- Born: July 1944 (age 82) Japan
- Education: Tohoku University
- Scientific career
- Fields: Life Information Science
- Workplaces: NPO-International Research Institute, National Institute of Radiological Sciences

= Mikio Yamamoto =

Japanese scientist

Mikio Yamamoto (山本 幹男, Yamamoto Mikio) is a Japanese scientist. His fields are physics, atomic physics, radiation science, medical imaging, life information science and human potential science.

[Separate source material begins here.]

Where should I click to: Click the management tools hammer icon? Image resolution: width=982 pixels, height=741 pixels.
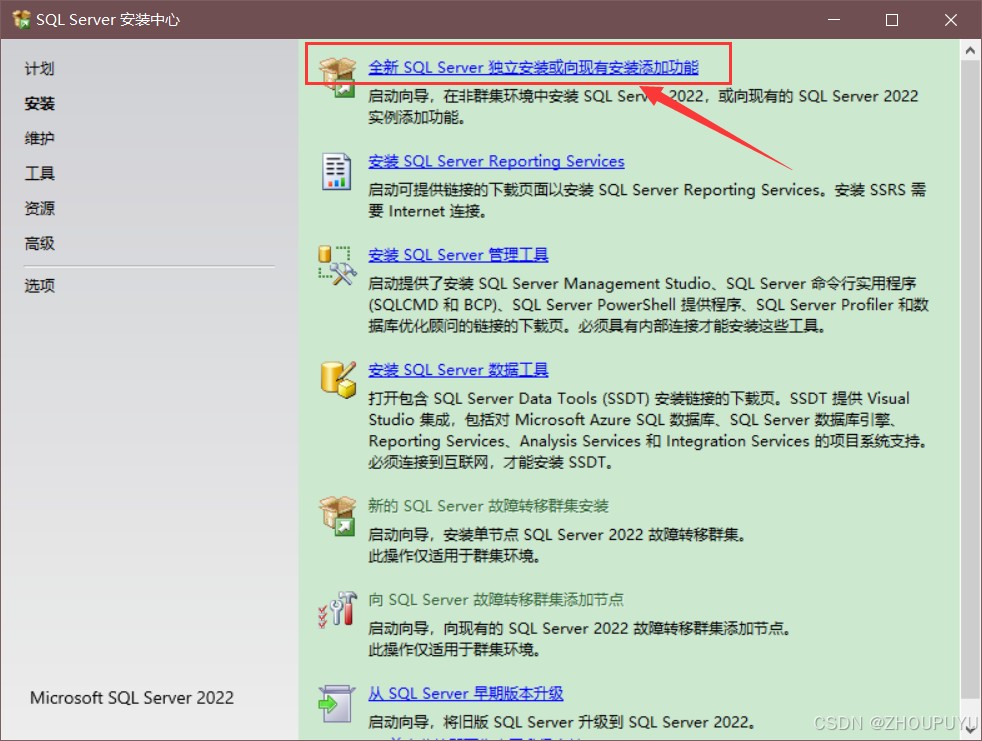tap(336, 265)
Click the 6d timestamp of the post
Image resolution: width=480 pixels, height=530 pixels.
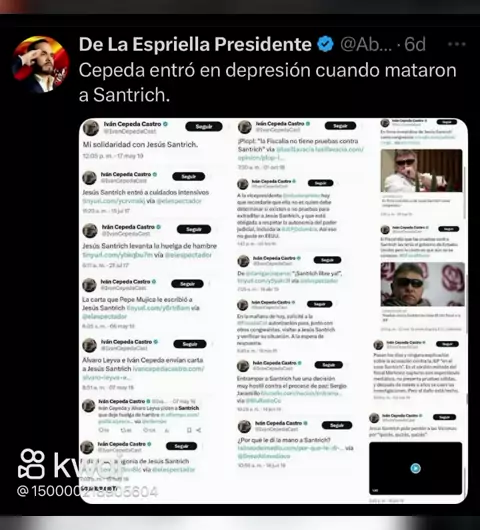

He received his Medical Ph.D. from Tohoku University and his Engineering Ph.D. from University of Electro-Communications.

==Current posts==
He is chairman of the board of directors at NPO-International Research Institute (NPO-IRI); head, IRI-Institute for Living Body measurements; president, IRI-College (IC); president, IRI-World Happiness Institute (WHI); chairman of the board of directors, (former president) International Society of Life Information Science (ISLIS); head, editorial committee, Journal of International Society of Life Information Science; chief scientific adviser, Human Science Association of Diet Members (House of Representatives and Councilors), Japan; visiting professor, (former guest professor), Toho University, Japan; guest researcher, Hakujikai Institute of Gerontology, Japan; promoter and representative, Japanese Integral Medicine (IMJ).

==Former career==

Head of laboratory and senior scientist, National Institute of Radiological Sciences (NIRS), Japan; researcher, Washington University in St. Louis; associate professor, Doctor Course of Graduate School, Chiba University, Japan; lecturer, Medical School, Tohoku University, Japan.

==Research==

- 1971–2005: He researched as a head of laboratory, senior scientist, and others at the National Institute of Radiological Sciences (NIRS), Japan, in Chiba, Japan, for 34 years by his retirement in 2005.
- 1971–1980: At NIRS, he researched and developed with original methods, position sensitive GM-counters, two-dimensional position sensitive multi-wire counters, the first PET (Positron Emission Tomography) in Japan with "Positlogy", an original method, with Dr. Tanaka and others.
- 1980–1982: He researched at Washington University in St. Louis. He researched and developed the PETTVI, a first fast PET with CsF-detectors in the world, and the Super PETT, the first TOF-PET(Time-of Flight Positron Emission Tomography) in the world, with Dr. Ter-Pogosian (a pioneer of PETs) and others.
- 1982–1995: At NIRS, he researched and developed with original methods, direct TOF-PETs, a fast auto-counter of chromosome aberrations, imaging methods of heavy ions for treatments with atomic force microscopes.
- 1993–1995: He started "Human Potential Science" at NIRS in 1993. He had got research project grants from the Japanese Government for "Human Potential Science" for 8 years for 1995–2000 and for 2000–2003. He researched and promote this field.
- 2005–present: He moved his Laboratory to the NPO – International Research Institute (IRI), near to NIRS, Chiba, Japan in April 2005. He continue to research and promote mainly "Human Potential Science".
- 2012 He founded the IRI- World Happiness Institute in Chiba, Japan, and started the research.